* [EXERCISE DESCRIPTION]: Set down the final part of the listing, which starts at the line containing "Technology (543, 65)" and runs to the last line, exactly and completely.

++++

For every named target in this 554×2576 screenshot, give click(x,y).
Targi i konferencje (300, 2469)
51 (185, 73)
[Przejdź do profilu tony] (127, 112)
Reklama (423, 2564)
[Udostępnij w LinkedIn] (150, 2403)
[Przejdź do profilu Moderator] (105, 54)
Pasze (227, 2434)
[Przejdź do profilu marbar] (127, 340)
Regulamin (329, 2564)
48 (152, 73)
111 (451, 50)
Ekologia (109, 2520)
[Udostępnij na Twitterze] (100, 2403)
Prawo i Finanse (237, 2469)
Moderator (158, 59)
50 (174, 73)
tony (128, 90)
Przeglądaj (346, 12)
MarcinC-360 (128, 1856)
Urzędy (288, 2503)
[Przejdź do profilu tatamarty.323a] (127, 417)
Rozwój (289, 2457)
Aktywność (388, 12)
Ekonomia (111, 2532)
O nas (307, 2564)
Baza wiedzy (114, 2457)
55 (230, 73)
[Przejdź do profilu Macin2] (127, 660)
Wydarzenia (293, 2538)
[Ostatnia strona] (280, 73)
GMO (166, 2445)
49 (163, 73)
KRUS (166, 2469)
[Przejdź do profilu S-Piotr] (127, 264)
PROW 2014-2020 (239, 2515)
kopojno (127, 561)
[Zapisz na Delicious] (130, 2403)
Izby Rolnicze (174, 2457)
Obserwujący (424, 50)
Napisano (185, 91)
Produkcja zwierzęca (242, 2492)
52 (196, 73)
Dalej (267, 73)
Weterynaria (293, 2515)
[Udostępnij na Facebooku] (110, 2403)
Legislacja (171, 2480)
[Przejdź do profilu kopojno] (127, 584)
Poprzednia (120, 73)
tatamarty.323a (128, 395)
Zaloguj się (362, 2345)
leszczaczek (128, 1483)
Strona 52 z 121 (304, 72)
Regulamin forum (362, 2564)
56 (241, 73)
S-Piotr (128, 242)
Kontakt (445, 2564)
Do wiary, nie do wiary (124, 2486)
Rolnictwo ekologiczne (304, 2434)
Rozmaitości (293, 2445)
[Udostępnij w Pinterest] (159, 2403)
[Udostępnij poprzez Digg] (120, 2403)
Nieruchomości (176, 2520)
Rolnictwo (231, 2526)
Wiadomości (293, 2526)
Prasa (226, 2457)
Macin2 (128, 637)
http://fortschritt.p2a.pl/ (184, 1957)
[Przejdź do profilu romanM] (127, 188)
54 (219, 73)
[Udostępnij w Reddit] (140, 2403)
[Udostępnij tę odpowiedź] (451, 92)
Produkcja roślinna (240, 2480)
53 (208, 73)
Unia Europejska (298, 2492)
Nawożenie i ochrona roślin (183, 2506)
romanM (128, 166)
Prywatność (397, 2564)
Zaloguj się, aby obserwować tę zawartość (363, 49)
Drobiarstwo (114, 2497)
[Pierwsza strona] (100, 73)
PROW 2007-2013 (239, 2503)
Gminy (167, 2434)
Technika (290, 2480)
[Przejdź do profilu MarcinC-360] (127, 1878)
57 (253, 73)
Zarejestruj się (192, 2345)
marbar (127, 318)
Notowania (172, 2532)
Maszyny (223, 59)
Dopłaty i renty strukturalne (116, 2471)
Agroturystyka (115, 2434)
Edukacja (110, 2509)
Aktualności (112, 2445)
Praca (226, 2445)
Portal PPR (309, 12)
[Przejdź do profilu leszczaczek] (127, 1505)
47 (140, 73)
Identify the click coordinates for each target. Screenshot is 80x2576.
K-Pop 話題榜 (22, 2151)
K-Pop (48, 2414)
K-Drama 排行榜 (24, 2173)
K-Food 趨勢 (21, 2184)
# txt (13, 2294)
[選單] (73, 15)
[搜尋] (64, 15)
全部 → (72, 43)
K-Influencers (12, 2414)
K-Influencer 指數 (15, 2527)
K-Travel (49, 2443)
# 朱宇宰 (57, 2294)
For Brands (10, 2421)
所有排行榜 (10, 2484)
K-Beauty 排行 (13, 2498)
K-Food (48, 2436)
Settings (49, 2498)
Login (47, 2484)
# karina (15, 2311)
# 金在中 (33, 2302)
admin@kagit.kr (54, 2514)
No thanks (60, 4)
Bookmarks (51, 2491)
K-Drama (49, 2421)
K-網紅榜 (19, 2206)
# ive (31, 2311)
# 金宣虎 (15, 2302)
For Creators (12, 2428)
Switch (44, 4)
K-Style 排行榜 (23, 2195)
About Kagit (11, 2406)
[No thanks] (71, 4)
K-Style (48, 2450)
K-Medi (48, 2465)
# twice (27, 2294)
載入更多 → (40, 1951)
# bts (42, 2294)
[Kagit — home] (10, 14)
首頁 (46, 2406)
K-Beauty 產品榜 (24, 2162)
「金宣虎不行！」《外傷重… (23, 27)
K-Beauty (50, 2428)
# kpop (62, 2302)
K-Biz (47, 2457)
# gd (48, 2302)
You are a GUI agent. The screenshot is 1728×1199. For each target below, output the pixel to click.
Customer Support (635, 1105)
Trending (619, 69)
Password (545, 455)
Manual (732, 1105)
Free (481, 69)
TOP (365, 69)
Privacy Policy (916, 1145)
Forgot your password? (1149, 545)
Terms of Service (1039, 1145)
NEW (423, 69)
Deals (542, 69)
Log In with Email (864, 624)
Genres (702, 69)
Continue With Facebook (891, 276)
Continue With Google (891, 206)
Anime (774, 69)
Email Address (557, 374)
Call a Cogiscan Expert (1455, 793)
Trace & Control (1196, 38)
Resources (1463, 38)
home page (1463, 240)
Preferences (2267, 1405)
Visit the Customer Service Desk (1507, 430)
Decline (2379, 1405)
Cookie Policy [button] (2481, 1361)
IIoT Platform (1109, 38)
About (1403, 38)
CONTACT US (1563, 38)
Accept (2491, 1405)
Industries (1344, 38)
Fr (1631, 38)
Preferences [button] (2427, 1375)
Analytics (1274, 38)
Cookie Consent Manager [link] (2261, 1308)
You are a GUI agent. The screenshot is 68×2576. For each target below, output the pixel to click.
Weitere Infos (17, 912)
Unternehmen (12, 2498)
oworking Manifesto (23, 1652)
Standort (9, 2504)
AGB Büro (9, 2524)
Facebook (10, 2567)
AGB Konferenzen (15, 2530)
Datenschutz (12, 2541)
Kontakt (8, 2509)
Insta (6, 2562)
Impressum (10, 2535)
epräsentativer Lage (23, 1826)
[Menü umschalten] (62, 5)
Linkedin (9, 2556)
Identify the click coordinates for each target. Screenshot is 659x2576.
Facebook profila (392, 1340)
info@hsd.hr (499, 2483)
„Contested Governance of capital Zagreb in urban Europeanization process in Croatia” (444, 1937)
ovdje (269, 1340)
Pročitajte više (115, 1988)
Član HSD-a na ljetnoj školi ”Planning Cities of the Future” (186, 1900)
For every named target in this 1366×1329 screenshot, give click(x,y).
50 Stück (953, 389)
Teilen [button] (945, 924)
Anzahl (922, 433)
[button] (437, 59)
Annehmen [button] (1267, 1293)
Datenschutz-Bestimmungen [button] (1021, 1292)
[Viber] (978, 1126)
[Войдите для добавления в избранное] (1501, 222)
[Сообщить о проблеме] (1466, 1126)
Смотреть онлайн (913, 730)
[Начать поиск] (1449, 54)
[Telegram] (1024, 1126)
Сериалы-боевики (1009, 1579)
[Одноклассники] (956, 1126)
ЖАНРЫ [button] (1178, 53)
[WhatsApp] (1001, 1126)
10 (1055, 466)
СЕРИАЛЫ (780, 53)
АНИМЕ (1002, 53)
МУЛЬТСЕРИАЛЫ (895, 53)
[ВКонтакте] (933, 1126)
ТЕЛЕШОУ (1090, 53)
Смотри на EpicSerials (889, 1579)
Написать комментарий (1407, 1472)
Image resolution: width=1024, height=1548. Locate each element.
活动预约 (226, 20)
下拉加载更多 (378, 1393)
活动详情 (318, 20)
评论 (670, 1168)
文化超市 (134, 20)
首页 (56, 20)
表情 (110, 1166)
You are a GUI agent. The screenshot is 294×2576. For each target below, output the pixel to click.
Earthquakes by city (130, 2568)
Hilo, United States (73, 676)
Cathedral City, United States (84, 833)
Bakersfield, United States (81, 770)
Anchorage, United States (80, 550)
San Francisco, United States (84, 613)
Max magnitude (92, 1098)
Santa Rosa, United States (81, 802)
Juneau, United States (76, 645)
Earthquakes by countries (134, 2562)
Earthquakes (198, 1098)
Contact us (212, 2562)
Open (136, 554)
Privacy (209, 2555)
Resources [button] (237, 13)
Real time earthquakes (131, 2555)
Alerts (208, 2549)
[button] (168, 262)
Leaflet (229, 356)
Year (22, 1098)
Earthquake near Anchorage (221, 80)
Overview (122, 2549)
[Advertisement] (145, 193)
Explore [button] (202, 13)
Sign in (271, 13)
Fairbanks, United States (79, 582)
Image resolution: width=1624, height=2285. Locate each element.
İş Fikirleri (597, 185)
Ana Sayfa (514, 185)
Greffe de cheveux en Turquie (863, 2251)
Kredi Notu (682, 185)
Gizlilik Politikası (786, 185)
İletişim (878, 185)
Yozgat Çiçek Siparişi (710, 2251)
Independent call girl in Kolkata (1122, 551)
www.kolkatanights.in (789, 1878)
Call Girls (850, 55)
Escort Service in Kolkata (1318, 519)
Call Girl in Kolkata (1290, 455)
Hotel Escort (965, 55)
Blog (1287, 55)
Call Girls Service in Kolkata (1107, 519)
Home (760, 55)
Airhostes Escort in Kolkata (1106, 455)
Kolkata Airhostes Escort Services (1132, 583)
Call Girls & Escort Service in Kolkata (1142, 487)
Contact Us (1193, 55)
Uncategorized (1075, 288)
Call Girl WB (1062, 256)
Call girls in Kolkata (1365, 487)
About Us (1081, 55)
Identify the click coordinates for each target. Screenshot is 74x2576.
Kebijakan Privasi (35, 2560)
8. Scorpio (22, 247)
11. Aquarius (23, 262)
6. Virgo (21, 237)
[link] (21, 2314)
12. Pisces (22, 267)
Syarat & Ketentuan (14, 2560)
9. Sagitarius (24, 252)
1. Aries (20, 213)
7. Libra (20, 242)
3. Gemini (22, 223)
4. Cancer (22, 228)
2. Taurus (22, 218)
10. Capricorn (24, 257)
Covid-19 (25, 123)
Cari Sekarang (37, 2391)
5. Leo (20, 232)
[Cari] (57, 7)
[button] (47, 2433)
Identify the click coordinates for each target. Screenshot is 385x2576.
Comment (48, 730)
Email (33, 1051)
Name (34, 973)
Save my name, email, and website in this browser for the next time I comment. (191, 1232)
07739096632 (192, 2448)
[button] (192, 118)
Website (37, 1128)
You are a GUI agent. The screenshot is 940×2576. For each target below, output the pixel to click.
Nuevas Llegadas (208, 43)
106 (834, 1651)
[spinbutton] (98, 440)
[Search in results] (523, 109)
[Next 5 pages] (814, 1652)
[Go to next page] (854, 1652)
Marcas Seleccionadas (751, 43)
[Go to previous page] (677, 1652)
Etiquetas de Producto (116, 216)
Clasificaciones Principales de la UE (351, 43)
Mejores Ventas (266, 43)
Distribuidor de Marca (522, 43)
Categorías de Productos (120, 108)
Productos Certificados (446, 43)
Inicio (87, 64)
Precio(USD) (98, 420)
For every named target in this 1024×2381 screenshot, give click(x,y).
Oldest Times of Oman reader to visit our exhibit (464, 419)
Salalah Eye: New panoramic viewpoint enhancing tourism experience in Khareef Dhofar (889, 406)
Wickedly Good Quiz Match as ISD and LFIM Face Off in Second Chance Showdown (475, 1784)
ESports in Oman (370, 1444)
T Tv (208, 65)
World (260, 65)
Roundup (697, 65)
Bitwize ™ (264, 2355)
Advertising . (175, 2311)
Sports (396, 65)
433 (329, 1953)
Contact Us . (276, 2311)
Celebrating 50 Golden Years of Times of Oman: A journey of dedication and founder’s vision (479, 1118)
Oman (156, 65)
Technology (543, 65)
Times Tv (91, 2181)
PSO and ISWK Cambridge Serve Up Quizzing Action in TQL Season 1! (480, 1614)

++++

* [WORKED SOLUTION]:
Technology (543, 65)
Times Tv (91, 2181)
PSO and ISWK Cambridge Serve Up Quizzing Action in TQL Season 1! (480, 1614)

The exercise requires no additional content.